Shi's father was sentenced to five years due to his position as the leader of the church, although he has since been released and currently resides in China. Shi's uncle arranged for Shi to flee to the United States shortly after the police released him. Shi initially arrived in Canada, on or about June 7, 2002, and then entered the United States by car roughly a week later. Shi has lived in several cities and currently resides in New York,2 and he has attended several Christian churches in those cities.
Shi applied for asylum in January 2003. The Department of Homeland Security (“DHS”) commenced removal proceedings against Shi in 2008, charging him with removability pursuant to 8 U.S.C. § 1182(a)(6)(A)(i) as an alien present in the United States without being admitted or paroled. Based on his claim of religious persecution, Shi applied for asylum pursuant to 8 U.S.C. § 1158; withholding of removal pursuant to 8 U.S.C. § 1231(b)(3); and relief under the United Nations Convention Against Torture (“CAT”) pursuant to 8 C.F.R. §§ 1208.16 and 1208.18.

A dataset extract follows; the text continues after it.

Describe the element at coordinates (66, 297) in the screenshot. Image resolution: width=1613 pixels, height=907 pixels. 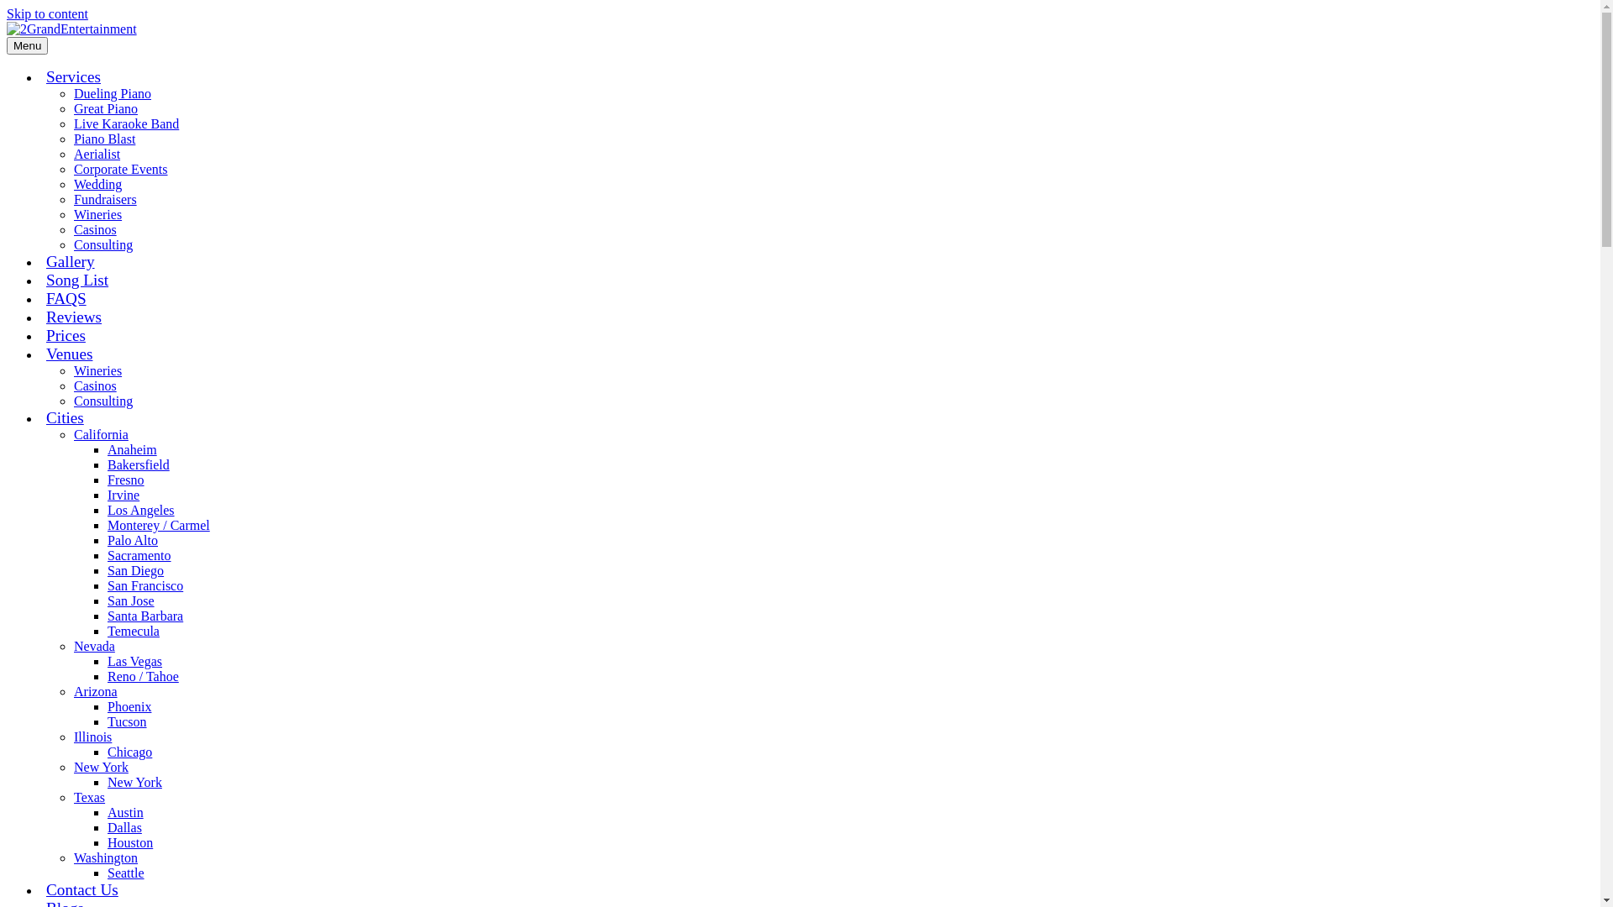
I see `'FAQS'` at that location. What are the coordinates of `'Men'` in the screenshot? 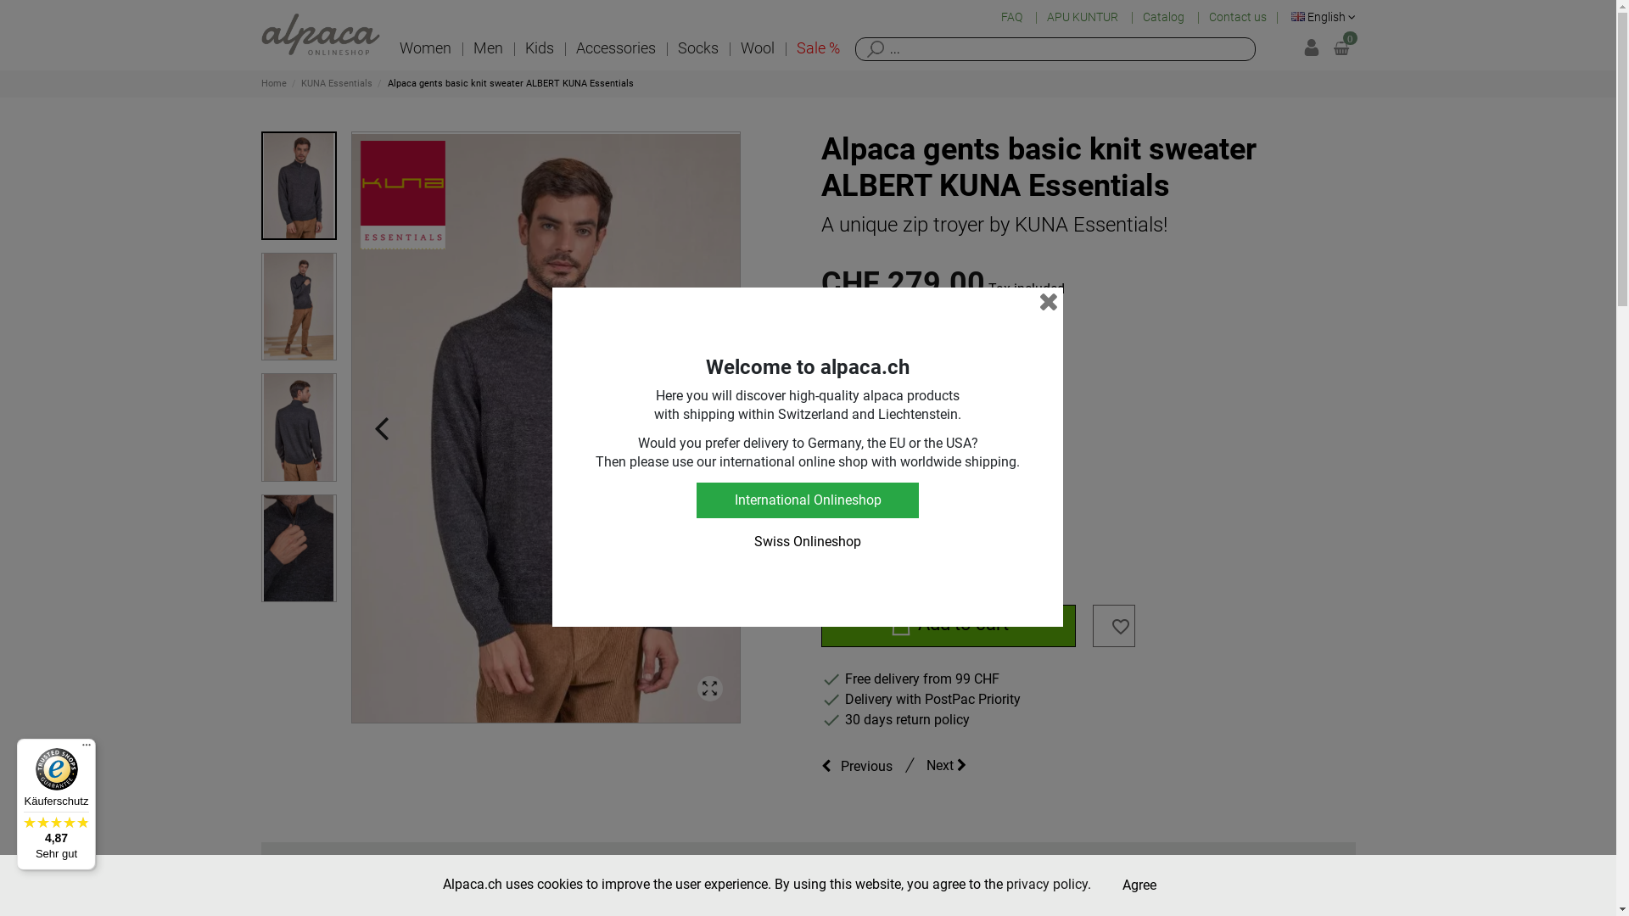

The IJ denied Shi's application for all three forms of relief for several reasons. First, because Shi testified inconsistently about his date of entry into the United States, the IJ found that Shi had not established by clear and convincing evidence that he filed his asylum application within one year of entry. The IJ further found that Shi's testimony was incredible due to internal inconsistencies in his testimony, including an inconsistency regarding his date of entry, his inability to state his place of entry, and suspicions that documentary evidence had been prepared specifically to support his asylum claim. The IJ also held that Shi's testimony, even if true, did not meet this Circuit's legal standard for persecution. The IJ explained that persecution is an “extreme concept” and requires “more than a few isolated incidents of verbal harassment, intimidation, or one time incarceration.” According to the IJ, what occurred to Shi in China did not rise to the extreme level required to demonstrate past persecution.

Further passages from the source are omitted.